Please pick out each line in the records below that contains the string "size", and copy those lines unchanged.
= = = =
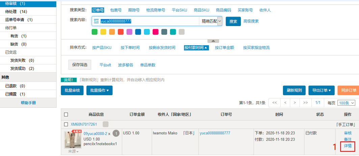Click the product thumbnail image
The width and height of the screenshot is (359, 156).
[x=73, y=140]
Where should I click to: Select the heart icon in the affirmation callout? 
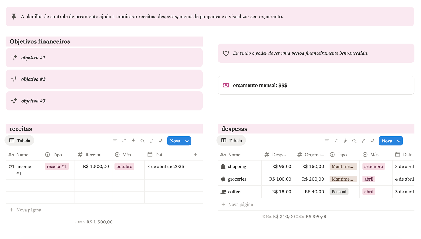(226, 53)
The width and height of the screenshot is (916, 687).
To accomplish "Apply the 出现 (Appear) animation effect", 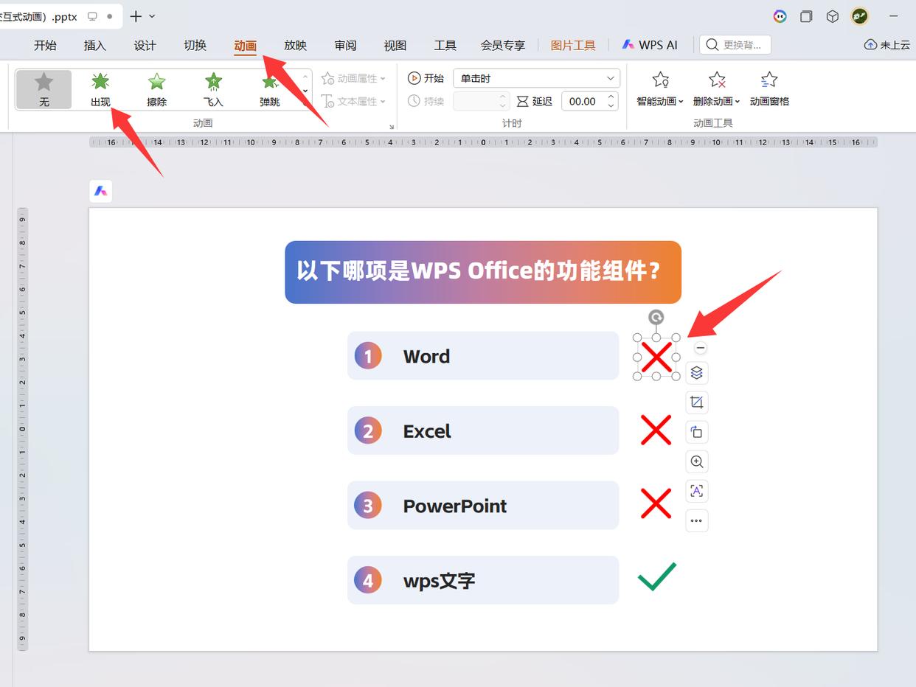I will (x=100, y=89).
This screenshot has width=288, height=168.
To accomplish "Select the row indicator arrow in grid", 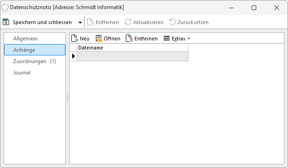I will pyautogui.click(x=73, y=56).
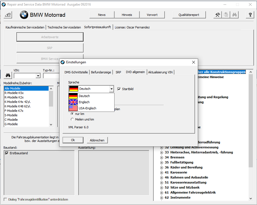Click the tools (hammer and wrench) settings icon
This screenshot has height=205, width=257.
pyautogui.click(x=218, y=15)
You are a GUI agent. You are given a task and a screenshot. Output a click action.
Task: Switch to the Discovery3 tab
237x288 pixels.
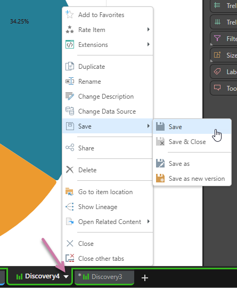point(104,277)
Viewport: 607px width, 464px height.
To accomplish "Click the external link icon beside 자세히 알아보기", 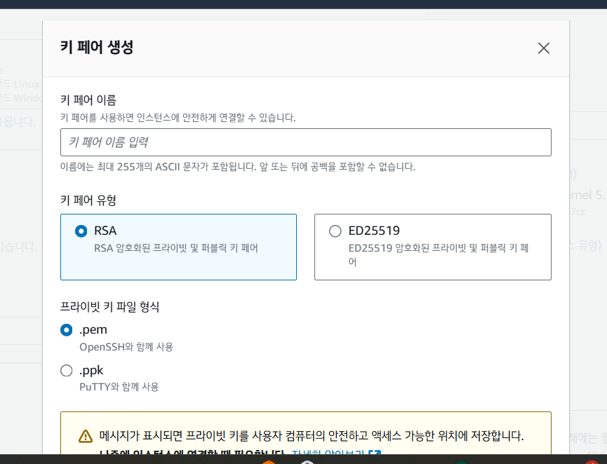I will tap(378, 454).
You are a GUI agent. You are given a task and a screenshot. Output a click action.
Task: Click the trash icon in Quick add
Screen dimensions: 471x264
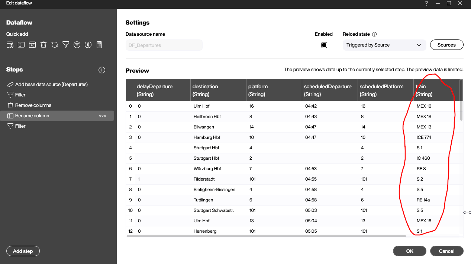tap(43, 45)
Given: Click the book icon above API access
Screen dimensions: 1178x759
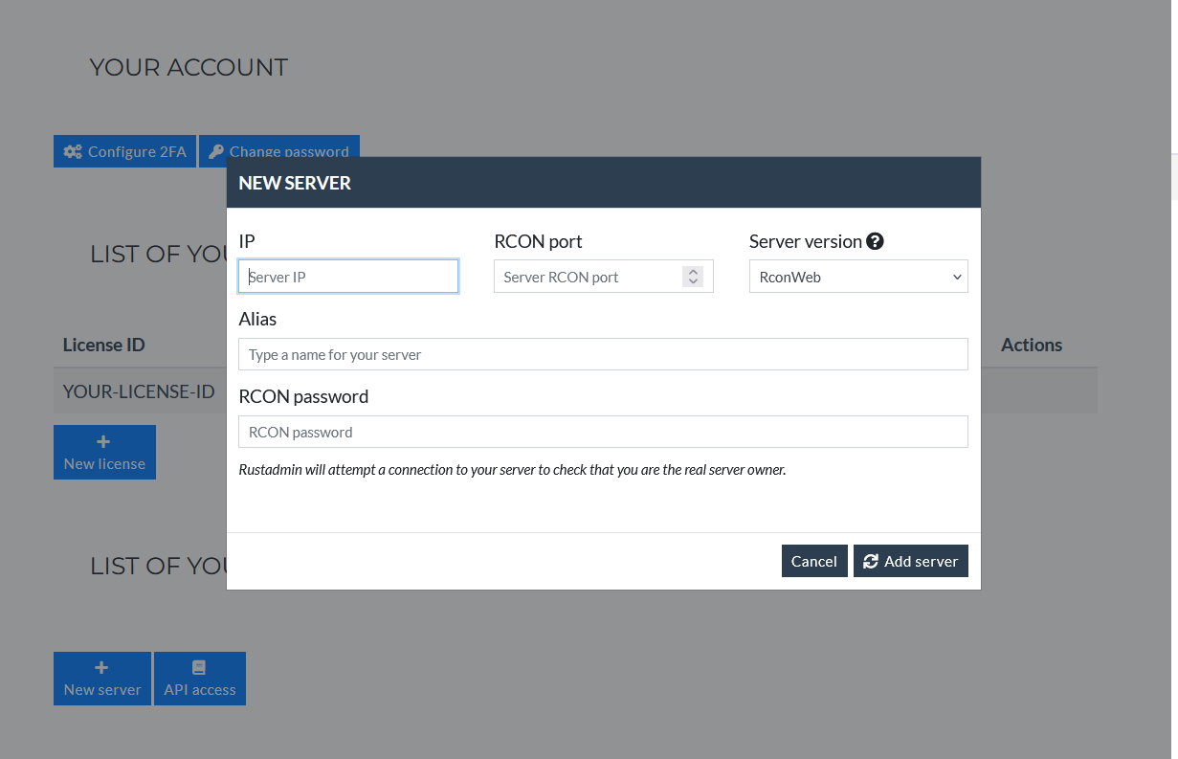Looking at the screenshot, I should [x=199, y=668].
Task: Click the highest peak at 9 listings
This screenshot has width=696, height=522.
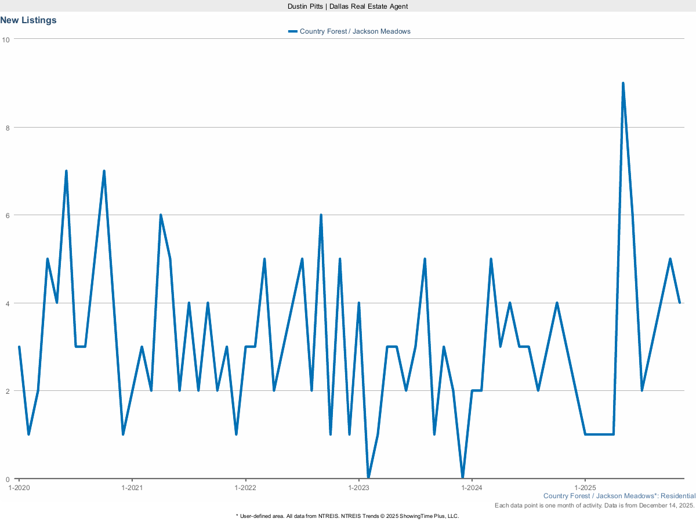Action: (623, 84)
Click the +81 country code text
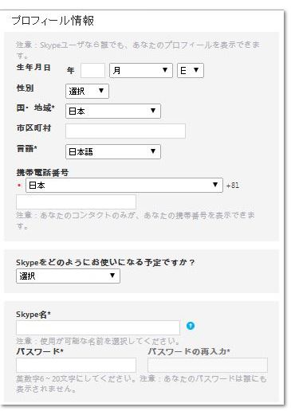 tap(233, 186)
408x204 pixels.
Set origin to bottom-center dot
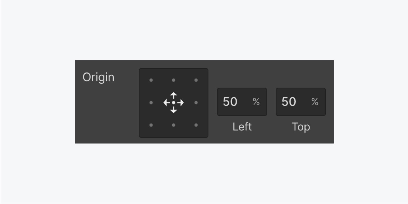click(x=173, y=125)
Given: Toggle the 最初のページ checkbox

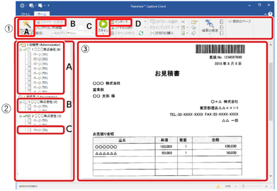Looking at the screenshot, I should click(231, 21).
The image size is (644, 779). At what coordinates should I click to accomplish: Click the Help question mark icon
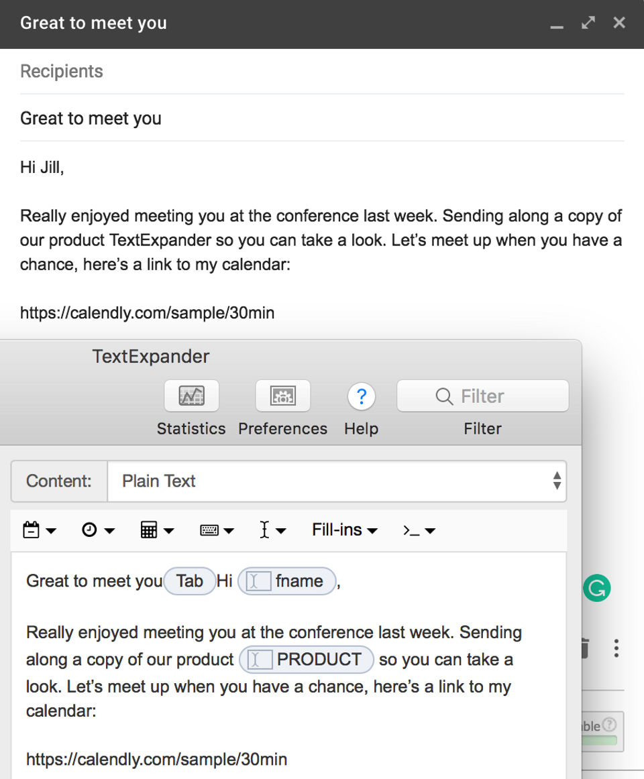361,397
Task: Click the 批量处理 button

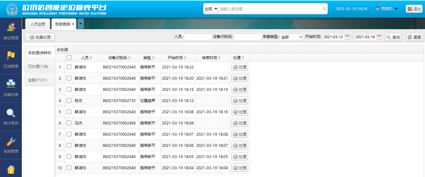Action: point(40,37)
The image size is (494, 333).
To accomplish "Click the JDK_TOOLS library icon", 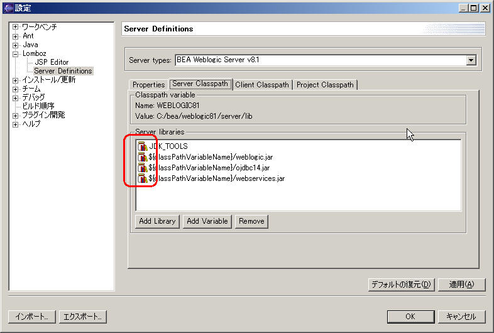I will point(142,146).
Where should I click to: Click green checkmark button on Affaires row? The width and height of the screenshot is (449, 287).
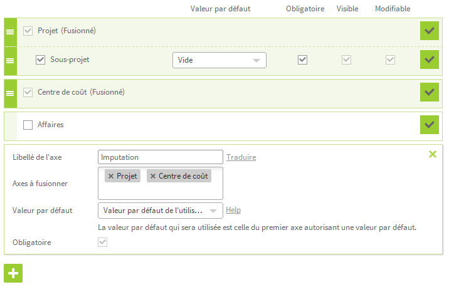tap(429, 125)
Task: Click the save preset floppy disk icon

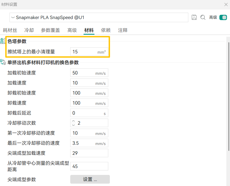Action: click(194, 17)
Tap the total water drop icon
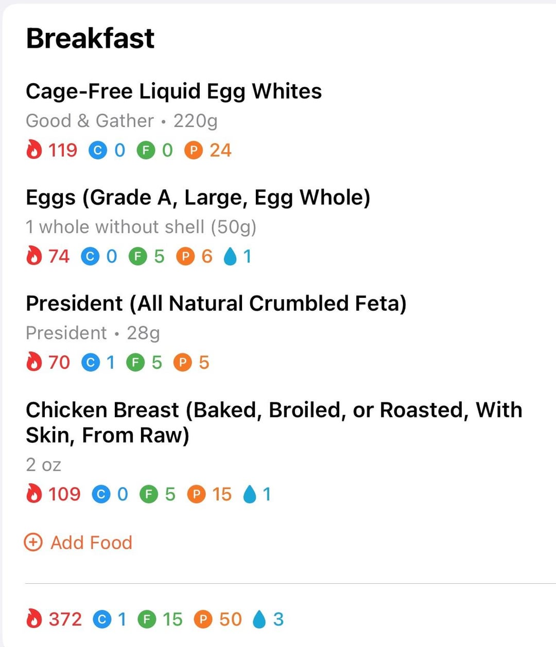556x647 pixels. click(x=260, y=619)
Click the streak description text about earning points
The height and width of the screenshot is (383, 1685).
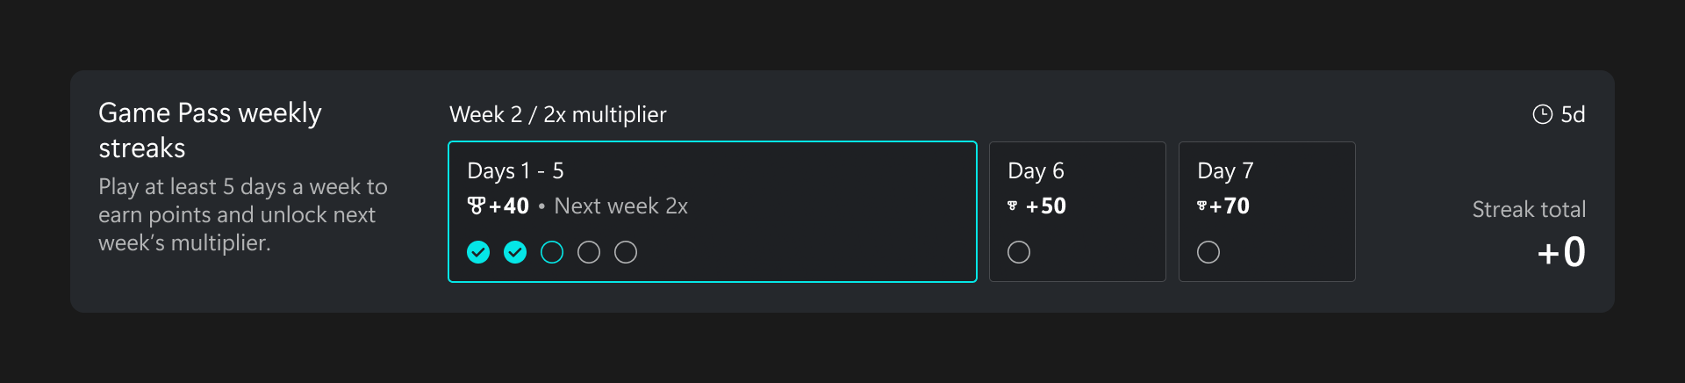pyautogui.click(x=242, y=214)
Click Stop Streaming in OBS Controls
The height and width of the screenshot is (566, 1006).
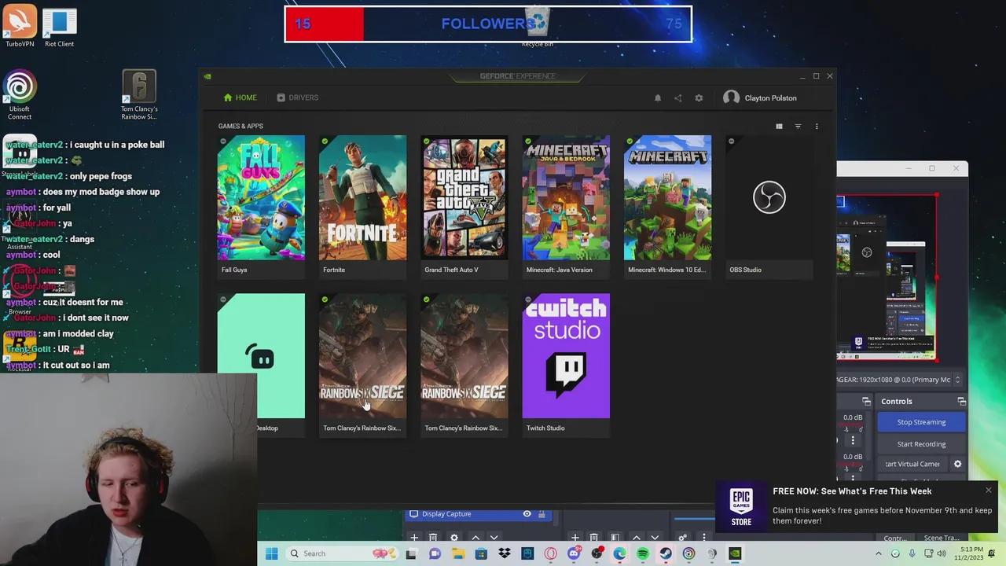pos(920,422)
= = = =
Answer for this exercise:
The image size is (644, 779). At what coordinates should I click to accomplish: Click the Help question mark icon
The image size is (494, 333).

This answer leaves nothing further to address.